Thank you for that detailed answer jtane. Trying another file (one that succeeded) that also had a bit depth of 8 bit, we had a success rate of 100%, so it appears not to be the issue. Apparently this has been already fixed to work with 8 bit depth also.
But thanks again for pointing that out, we clearly missed that information from the readme.

Hi lissyx,

first of, thank you for the clarification. We have made some adjustments on the recording and are now up to 58% correct rate. So this seems to be the fix that we’ll keep working on.

That’s interesting, can you share the adjustements you made? It might help us improve training and help others get better results :slight_smile:

Of course. I’ll post an update once we have found the best set-up together with the initial set-up.

1 Like

Hello everyone,

please excuse the downtime.
As promised, here comes an update of our approach:

Recording settings

At the beginning we recorded the samples with arecord and the needed parameters so deepspeech could work with the files, precisely:

arecord -t wav -r 16000 -d 3 test_01.wav 

(wav format, 16kHz, 3 seconds duration)

As discussed, this resulted in a pretty poor sound quality. To fix that, we switched to the sample format dat which appeared to have the best quality:

arecord -f dat -d 3 test_01.wav

To convert it for deepspeech, sox was used:

sox input.wav -c 1 -r 16000 -b 16 output.wav

(desired output quality: 1 channel/mono, 16kHz rate, 16 bit depth)

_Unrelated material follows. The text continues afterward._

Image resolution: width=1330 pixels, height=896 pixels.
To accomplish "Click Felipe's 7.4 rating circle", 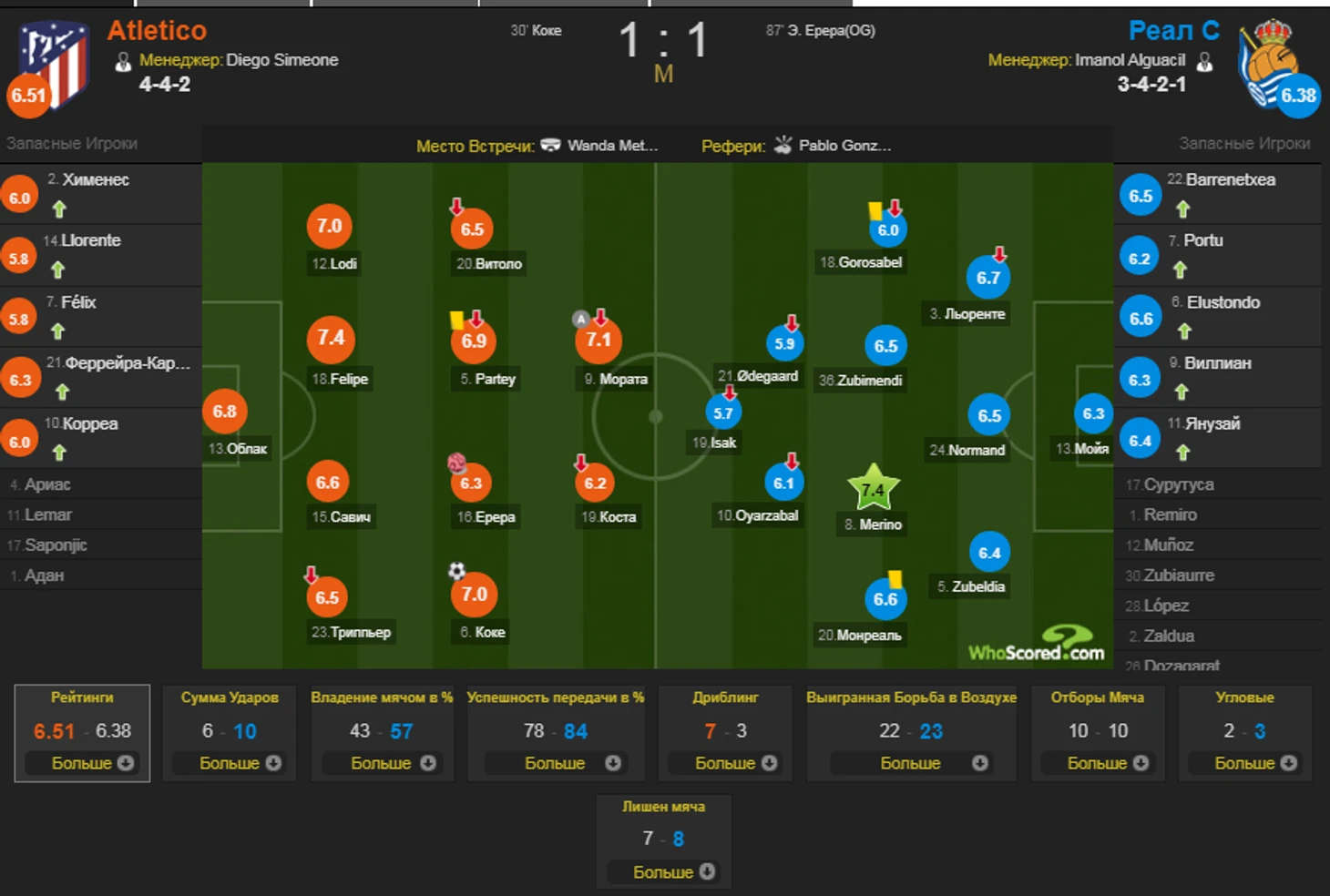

With this adjustement our word error rate dropped from about 90% to 50%.

Bandpass Filter

@lissyx, you suggested the use of a bandpass filter and provided some links where this topic is discussed and also the procedure of applying it. In our situation, applying a bandpass filter only had the effect of making things worse, so we discarded it. Still thank you for pointing out that approach.

Recording hardware

Interestingly, using a Rode microphone (N3594) didn’t increase the sound quality noticeably in comparison to the built-in mic of our laptop.

Final thoughts

We hope that sharing our experience may help you to get better results with training, maybe we even can prevent others from running into the issues we had. Also, if anything is unclear in this description, please feel free to ask.
Altogether we really enjoyed working with deepspeech, even though we did not manage to get close to an error rate of <10% as it is described here.

If anybody has suggestions on what else we could change to decrease our error rate, we’re very happy to hear from you.

Thanks for the detailed feedback. Re-checking the manpage of arecord: -f dat (16 bit little endian, 48000, stereo) [-f S16_LE -c2 -r48000]

So I’m wondering if you could give a try, under the same conditions, by just doing: -f S16_BE -c1 -r16000 (I think we need big endian).

that’s interesting, mediainfo for sample audio from the release 4507-16021-0012.wav shows little endian:
Format : Wave
File size : 85.5 KiB
Duration : 2 s 735 ms
Overall bit rate mode : Constant
Overall bit rate : 256 kb/s

Audio
Format : PCM
Format settings, Endianness : Little
Format settings, Sign : Signed
Codec ID : 1
Duration : 2 s 735 ms
Bit rate mode : Constant
Bit rate : 256 kb/s
Channel(s) : 1 channel
Sampling rate : 16.0 kHz
Bit depth : 16 bits
Stream size : 85.5 KiB (100%)

Well, you just proved I should have checked, we seem to need little-endian :slight_smile:

Hey all,
as @yv001 mentioned, little endian is needed for now. And wave recording only allows little endian, that’s why we were using it in the first place. Playing around a bit with the settings @lissyx suggested, we still managed to get a further decrease in error rate. The solution was to use .au file type for recording.

Recording:

arecord -f S16_BE -c 1 -r 16000 -t au -d 3 file_name.au

Converting:

sox input.au output.wav

And the great news is:
We’re now at about 40% error rate, so steadily making progress. However, the test setup wasn’t very big this time, so please don’t be too hard on me with these numbers. And if anybody is still running over anything, we’ll gladly give it a try.

2 Likes

Very interesting. Thanks for sharing.

Hi,
Isn’t it possible to get the same result using sox only, without using arecord?